Notice: Function WP_Object_Cache::add was called incorrectly. Cache key must not be an empty string. Please see Debugging in WordPress for more information. (This message was added in version 6.1.0.) in /home/contactg/public_html/theasianeconomist.com/wp-includes/functions.php on line 6085

Millennium Ecosystem

In nature, everything is connected. Climate change, together with changes in land use is one of their main causes of biodiversity loss. Globally, the UN provides data concern, every hour, three species disappear every year i go extinct between 18,000 i 55,000 species. This will be one of them the evaluation findings of the Millennium Ecosystem, an ambitious UN report.

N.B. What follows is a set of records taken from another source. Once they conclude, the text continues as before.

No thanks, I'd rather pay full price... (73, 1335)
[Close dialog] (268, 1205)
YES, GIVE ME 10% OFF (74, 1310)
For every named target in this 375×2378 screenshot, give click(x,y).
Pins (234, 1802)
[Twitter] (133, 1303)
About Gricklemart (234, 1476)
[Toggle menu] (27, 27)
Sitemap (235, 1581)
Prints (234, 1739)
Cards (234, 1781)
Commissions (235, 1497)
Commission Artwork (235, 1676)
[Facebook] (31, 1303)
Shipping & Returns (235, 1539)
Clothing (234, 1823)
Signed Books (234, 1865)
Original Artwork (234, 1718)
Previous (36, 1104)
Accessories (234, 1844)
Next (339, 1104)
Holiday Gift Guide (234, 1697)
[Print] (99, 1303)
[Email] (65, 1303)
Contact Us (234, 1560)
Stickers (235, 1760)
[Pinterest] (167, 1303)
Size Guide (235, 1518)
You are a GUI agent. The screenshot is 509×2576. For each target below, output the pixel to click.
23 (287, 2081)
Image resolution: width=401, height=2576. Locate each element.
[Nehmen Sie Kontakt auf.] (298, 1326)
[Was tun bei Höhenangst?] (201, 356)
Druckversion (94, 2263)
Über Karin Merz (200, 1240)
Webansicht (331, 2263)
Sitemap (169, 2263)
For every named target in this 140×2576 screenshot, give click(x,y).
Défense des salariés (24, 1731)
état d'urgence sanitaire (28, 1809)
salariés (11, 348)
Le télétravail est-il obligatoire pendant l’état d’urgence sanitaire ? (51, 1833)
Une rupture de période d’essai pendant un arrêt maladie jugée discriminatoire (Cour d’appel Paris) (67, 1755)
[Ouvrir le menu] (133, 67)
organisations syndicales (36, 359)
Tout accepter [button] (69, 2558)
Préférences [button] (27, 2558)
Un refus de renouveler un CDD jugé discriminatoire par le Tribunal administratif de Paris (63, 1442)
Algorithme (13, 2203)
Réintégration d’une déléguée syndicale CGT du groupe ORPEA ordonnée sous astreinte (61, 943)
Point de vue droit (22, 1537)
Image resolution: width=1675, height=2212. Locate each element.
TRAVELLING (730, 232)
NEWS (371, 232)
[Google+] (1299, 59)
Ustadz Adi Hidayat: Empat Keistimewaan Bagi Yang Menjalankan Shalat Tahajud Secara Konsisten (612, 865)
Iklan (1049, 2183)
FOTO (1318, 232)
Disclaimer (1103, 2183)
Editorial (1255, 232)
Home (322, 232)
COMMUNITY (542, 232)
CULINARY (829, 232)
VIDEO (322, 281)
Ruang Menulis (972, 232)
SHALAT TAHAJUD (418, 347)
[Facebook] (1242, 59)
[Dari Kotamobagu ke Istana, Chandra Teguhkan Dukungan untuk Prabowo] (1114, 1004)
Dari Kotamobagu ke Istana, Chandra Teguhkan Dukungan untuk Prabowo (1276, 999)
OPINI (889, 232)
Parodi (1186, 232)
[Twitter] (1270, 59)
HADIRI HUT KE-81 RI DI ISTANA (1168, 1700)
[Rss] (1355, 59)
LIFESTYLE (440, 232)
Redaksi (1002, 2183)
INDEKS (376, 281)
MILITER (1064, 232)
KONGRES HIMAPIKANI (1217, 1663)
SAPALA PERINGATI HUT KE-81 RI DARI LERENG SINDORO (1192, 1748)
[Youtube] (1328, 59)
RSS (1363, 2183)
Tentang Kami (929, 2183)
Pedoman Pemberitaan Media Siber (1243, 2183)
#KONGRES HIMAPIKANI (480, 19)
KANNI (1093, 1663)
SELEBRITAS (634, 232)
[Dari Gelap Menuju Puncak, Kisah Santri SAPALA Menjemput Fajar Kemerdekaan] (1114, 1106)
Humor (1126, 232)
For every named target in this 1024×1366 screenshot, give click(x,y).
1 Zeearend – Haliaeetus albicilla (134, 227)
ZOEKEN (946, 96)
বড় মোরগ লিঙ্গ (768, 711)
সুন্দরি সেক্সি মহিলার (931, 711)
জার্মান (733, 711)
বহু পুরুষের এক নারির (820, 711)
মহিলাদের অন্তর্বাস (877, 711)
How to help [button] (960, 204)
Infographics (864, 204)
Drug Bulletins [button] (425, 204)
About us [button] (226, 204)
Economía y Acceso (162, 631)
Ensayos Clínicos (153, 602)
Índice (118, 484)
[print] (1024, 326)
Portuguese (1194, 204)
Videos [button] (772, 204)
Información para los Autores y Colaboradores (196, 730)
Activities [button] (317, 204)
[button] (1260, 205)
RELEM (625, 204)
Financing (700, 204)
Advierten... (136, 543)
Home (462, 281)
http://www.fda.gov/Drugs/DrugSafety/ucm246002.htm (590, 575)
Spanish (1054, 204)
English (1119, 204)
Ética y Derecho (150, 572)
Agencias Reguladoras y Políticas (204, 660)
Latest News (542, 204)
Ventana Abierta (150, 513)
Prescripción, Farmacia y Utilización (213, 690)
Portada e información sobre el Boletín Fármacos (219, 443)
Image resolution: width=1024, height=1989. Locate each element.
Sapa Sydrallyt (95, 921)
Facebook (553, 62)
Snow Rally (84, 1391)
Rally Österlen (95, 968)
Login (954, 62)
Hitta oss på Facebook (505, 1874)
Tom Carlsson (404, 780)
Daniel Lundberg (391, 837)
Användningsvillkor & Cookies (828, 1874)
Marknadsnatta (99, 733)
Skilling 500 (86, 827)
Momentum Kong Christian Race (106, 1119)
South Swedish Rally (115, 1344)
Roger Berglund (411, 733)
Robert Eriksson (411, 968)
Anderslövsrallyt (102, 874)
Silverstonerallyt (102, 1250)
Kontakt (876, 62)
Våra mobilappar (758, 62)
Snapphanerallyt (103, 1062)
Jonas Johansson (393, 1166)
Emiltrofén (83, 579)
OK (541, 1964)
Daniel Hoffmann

Then, the loss of biodiversity and the deterioration of natural habitats such as forests, mangroves or coral reefs contribute to global warming.

According to a study by the Secretariat of the Convention on Biological Diversity, before end of this century, ecosystems are species i will have many difficulties in adapting to changes in temperature and rainfall, which will accelerate the pace of extinctions. Some species are highly vulnerable polar bear (periods with cold Arctic are becoming shorter), the Atlantic right whale (reduce climate fluctuations plankton, one of their food), frogs (which depend on the availability of water to breed), the Asian tiger (which depend on mangroves, doomed to disappear if sea level rises), or African elephants (each pressed again by the lengthening of periods of drought.) The UN warns that conservation i sustainable use of biodiversity is central to any strategy to adapt to climate Canberra. Thus, for example. Mangroves and other coastal wetlands protect against extreme weather events and rising sea level. On the other hand, the diversity of livestock and cereal crops allow farmers to find alternatives to adapt to the gradual warming and desertification of agricultural land.